→ TASK DIRECTIONS
Format the rows starting at the beginning and ending at the line containing "pyautogui.click(x=30, y=131)" as a numbered list, leaving out any blank lines.

→ MATERIAL FOR THIS EXERCISE

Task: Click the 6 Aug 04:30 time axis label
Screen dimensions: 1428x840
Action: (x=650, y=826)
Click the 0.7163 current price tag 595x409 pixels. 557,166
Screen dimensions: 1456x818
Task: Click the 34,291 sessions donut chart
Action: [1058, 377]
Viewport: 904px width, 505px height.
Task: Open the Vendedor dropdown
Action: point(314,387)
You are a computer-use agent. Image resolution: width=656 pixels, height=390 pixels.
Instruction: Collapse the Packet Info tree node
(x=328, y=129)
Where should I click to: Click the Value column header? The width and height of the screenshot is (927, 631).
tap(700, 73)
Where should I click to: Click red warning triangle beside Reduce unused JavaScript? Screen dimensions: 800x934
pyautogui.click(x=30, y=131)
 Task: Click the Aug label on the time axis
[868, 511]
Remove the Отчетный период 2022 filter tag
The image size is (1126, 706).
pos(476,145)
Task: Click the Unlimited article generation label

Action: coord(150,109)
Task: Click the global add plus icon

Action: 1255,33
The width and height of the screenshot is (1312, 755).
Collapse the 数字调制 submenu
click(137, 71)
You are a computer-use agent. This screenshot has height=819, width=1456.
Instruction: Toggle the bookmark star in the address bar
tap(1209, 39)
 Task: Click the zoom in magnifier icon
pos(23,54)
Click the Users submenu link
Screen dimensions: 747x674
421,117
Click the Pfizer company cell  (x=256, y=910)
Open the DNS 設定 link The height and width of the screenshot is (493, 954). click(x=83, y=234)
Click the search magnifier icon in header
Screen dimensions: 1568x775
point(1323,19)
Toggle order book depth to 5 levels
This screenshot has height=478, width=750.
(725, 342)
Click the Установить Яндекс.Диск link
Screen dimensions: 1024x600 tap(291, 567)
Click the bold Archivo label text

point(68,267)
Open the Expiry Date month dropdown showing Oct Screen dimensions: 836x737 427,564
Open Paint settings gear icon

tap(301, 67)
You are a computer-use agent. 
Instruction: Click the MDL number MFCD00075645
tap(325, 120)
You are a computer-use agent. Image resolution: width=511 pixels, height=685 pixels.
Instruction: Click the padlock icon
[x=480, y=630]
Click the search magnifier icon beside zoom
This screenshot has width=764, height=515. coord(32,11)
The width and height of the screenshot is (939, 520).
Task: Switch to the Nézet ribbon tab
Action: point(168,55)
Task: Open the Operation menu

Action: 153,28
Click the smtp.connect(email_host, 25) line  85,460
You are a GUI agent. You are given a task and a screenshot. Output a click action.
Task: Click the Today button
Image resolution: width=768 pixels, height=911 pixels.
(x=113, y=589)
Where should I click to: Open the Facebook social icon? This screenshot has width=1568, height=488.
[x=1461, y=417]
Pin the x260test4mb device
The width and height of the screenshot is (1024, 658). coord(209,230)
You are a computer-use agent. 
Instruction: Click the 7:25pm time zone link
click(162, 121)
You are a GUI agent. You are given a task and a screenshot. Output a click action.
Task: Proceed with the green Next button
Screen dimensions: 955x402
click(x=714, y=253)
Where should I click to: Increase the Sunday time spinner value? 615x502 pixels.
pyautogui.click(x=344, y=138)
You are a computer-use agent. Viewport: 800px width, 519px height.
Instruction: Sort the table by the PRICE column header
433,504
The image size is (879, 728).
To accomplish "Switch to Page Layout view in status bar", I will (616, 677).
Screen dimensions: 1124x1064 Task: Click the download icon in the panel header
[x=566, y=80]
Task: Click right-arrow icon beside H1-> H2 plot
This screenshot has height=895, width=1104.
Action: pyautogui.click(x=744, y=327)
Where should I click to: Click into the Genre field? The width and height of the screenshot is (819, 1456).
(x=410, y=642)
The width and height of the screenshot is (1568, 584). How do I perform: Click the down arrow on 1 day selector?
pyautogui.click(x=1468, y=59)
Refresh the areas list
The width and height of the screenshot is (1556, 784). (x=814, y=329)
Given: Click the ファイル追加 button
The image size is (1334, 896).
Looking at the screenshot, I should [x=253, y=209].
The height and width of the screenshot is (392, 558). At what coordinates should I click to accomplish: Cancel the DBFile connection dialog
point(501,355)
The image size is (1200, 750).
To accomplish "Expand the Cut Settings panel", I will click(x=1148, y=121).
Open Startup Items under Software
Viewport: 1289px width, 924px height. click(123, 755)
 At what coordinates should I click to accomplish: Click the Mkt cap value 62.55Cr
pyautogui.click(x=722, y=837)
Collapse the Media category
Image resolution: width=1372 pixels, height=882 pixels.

→ OUTPUT FOR THIS EXERCISE
1. Task: Click the 6 Aug 04:30 time axis label
2. Screen dimensions: 1428x840
3. Action: (x=650, y=826)
4. Click the 0.7163 current price tag 595x409 pixels. 557,166
5. Screen dimensions: 1456x818
6. Task: Click the 34,291 sessions donut chart
7. Action: [1058, 377]
8. Viewport: 904px width, 505px height.
9. Task: Open the Vendedor dropdown
10. Action: point(314,387)
11. You are a computer-use agent. Image resolution: width=656 pixels, height=390 pixels.
12. Instruction: Collapse the Packet Info tree node
13. (x=328, y=129)
14. Where should I click to: Click the Value column header? The width and height of the screenshot is (927, 631).
15. tap(700, 73)
16. Where should I click to: Click red warning triangle beside Reduce unused JavaScript? Screen dimensions: 800x934
17. pyautogui.click(x=30, y=131)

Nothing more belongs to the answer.